Dietro la rinascita del nucleare nasconde però una grande insidia: la domanda di uranio per i reattori nucleari è destinata a crescere del 30% nei prossimi cinque anni e oltre raddoppiare entro il 2040, serviranno quindi 150mila tonnellate di uranio e la World Nuclear Association (Wna) ha avvertito circa il concreto rischio di deficit strutturali con il ciclo di sviluppo di un nuovo giacimento di uranio che richiede oggi dai 10 ai 20 anni. «Con le miniere esistenti destinate a esaurirsi nel prossimo decennio, la necessità di nuove fonti primarie di uranio diventa cruciale», si legge nel report della Wna. Oltreoceano il Dipartimento dell’Energia ha esortato le aziende produttrici di uranio ad accelerare lo sviluppo delle risorse per sostenere l’espansione della produzione di energia nucleare e soddisfare la crescente domanda di energia.
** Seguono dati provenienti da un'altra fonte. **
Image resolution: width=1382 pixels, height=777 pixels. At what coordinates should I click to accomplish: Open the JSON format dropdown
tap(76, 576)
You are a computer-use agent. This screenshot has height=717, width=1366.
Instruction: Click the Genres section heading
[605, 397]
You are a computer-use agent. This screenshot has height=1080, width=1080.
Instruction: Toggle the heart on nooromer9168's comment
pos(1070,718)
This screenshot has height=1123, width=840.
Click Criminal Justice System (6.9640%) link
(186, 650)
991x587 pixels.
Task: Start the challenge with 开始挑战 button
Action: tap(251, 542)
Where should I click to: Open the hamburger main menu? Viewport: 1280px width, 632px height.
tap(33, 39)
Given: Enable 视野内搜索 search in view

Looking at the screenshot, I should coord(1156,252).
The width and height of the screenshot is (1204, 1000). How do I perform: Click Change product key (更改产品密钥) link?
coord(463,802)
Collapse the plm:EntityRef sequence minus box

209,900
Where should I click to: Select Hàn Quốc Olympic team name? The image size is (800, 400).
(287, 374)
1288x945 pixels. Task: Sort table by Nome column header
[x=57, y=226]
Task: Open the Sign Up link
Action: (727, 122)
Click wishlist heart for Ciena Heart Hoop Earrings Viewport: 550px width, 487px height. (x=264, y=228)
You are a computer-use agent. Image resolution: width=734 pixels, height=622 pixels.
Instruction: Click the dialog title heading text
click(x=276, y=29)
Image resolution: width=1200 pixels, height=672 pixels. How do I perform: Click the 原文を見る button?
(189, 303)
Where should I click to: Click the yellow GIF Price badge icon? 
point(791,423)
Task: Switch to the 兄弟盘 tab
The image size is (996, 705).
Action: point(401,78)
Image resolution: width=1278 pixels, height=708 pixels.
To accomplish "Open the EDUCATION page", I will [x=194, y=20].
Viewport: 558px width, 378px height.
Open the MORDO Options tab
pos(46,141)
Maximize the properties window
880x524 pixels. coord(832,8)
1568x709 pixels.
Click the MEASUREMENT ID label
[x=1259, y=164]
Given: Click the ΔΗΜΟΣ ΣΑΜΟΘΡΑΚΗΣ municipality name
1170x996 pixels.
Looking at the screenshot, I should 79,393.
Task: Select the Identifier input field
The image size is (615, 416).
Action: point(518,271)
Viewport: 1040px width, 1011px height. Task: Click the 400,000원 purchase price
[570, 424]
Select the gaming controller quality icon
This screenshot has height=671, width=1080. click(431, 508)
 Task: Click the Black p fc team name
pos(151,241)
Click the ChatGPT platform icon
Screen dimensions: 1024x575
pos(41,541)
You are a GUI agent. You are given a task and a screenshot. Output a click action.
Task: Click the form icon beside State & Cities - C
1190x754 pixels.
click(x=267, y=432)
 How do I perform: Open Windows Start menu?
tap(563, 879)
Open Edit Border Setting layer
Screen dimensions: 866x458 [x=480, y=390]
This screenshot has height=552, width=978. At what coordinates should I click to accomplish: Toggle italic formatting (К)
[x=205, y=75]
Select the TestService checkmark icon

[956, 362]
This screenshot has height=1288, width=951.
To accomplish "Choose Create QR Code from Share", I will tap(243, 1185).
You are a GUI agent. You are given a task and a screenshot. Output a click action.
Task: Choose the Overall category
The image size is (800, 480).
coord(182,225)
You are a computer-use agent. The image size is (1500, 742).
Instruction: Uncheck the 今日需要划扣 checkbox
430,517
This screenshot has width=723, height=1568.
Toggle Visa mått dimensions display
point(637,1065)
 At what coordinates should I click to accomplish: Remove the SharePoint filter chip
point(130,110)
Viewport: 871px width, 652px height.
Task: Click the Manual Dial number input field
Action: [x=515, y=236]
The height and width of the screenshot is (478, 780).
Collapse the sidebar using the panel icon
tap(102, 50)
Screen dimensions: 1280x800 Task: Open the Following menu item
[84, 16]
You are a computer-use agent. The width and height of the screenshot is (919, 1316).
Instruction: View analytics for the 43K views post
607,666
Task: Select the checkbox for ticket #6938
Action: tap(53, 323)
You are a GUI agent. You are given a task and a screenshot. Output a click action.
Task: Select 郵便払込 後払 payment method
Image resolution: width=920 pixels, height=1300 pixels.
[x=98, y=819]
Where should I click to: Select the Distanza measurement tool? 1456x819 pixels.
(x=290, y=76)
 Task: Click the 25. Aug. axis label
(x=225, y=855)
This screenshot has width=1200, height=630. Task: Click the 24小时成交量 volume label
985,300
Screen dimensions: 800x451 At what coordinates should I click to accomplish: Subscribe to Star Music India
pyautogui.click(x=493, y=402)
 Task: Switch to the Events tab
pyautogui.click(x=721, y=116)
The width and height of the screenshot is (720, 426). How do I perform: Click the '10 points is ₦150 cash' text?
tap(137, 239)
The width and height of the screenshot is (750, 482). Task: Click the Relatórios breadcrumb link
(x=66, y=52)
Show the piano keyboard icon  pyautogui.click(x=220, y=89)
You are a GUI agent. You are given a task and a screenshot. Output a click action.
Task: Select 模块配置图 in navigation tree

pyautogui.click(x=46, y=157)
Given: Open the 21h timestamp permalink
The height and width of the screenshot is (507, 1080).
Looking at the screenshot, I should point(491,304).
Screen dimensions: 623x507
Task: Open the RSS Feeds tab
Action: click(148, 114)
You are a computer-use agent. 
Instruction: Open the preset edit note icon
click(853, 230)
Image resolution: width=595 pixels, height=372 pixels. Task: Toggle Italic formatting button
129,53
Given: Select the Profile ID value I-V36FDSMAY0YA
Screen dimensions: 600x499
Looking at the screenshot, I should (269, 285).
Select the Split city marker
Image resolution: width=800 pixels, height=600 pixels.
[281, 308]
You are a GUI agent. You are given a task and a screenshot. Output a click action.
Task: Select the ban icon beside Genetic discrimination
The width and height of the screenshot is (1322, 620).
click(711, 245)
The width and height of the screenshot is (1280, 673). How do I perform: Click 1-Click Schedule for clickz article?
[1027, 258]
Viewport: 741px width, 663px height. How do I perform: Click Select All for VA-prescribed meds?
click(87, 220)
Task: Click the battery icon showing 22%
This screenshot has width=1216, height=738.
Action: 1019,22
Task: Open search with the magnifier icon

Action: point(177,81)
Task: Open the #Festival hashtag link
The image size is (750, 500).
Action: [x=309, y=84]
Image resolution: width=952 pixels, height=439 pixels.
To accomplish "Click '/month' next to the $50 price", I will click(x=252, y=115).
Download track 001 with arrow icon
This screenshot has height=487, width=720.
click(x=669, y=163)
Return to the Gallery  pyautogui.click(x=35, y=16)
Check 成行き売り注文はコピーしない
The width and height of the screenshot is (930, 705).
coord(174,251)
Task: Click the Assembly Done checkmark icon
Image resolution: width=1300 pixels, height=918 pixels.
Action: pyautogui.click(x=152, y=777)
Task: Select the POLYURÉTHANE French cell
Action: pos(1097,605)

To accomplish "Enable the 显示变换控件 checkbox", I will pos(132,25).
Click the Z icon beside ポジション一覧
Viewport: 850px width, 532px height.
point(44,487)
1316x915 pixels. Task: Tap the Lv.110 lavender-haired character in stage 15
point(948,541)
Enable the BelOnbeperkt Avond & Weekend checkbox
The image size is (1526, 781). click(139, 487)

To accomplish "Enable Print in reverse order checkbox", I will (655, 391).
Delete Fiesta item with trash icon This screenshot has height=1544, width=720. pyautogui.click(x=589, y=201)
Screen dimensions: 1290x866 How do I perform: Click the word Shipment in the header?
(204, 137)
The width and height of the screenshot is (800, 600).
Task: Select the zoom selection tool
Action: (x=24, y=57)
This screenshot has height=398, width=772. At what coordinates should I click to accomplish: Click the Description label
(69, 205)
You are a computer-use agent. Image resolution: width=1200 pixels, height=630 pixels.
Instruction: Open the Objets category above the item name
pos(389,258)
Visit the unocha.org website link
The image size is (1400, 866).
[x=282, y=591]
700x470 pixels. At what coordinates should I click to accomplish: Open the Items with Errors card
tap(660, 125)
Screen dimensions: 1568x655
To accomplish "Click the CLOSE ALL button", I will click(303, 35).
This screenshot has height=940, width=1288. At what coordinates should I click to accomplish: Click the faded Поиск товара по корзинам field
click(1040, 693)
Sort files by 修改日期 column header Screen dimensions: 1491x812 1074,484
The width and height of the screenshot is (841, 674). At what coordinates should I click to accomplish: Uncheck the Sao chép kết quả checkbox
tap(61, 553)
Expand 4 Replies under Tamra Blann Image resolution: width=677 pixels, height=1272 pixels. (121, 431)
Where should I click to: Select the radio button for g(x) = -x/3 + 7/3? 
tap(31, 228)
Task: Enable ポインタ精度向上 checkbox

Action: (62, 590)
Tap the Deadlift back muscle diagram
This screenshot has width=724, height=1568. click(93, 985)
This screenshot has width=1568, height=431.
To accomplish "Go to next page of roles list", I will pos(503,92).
«L’avvio della produzione di nuove miniere richiede non solo tempi lunghi, ma anche prezzi dell’uranio tali da rendere economicamente sostenibile l’investimento», argomenta Marco Mencini, head of research di Plenisfer Investments SGR. Kazatomprom, il maggiore produttore mondiale con oltre il 40% del mercato, prevede per il 2026 una riduzione della produzione del 10% nel 2026, data la necessità di prezzi stabilmente più elevati, pari ad almeno 80 dollari, per tornare al 100% di utilizzo del sottosuolo. Già quest’anno la domanda globale di uranio è stimata in crescita a circa 195 milioni di libbre, a fronte di una produzione primaria compresa tra 155 e 160 milioni. In questo contesto le quotazioni dell’uranio rimangono a livelli elevati anche se sotto i picchi del 2024, ma la scarsità di offerta della materia prima porta gli analisti a valutare quella attuale solo una pausa all’interno di un rally pluriennale. I prezzi spot dell’uranio viaggiano comunque sopra i 75 dollari a libbra, valore più che doppio rispetto al prezzo medio di circa 30$ registrato tra il 2016 e il 2021, anche se il record ad oltre 100 dollari di inizio 2024 è lontano. «Il picco del 2024 è stato sostenuto da massicci acquisti delle utilities che negli ultimi 12 mesi hanno invece limitato l’attività di approvvigionamento, inferiore al tasso di sostituzione delle scorte, in attesa di un calo dei prezzi», rimarca Mencini che si aspetta una risalita progressiva delle quotazioni verso i 100 dollari nel medio termine.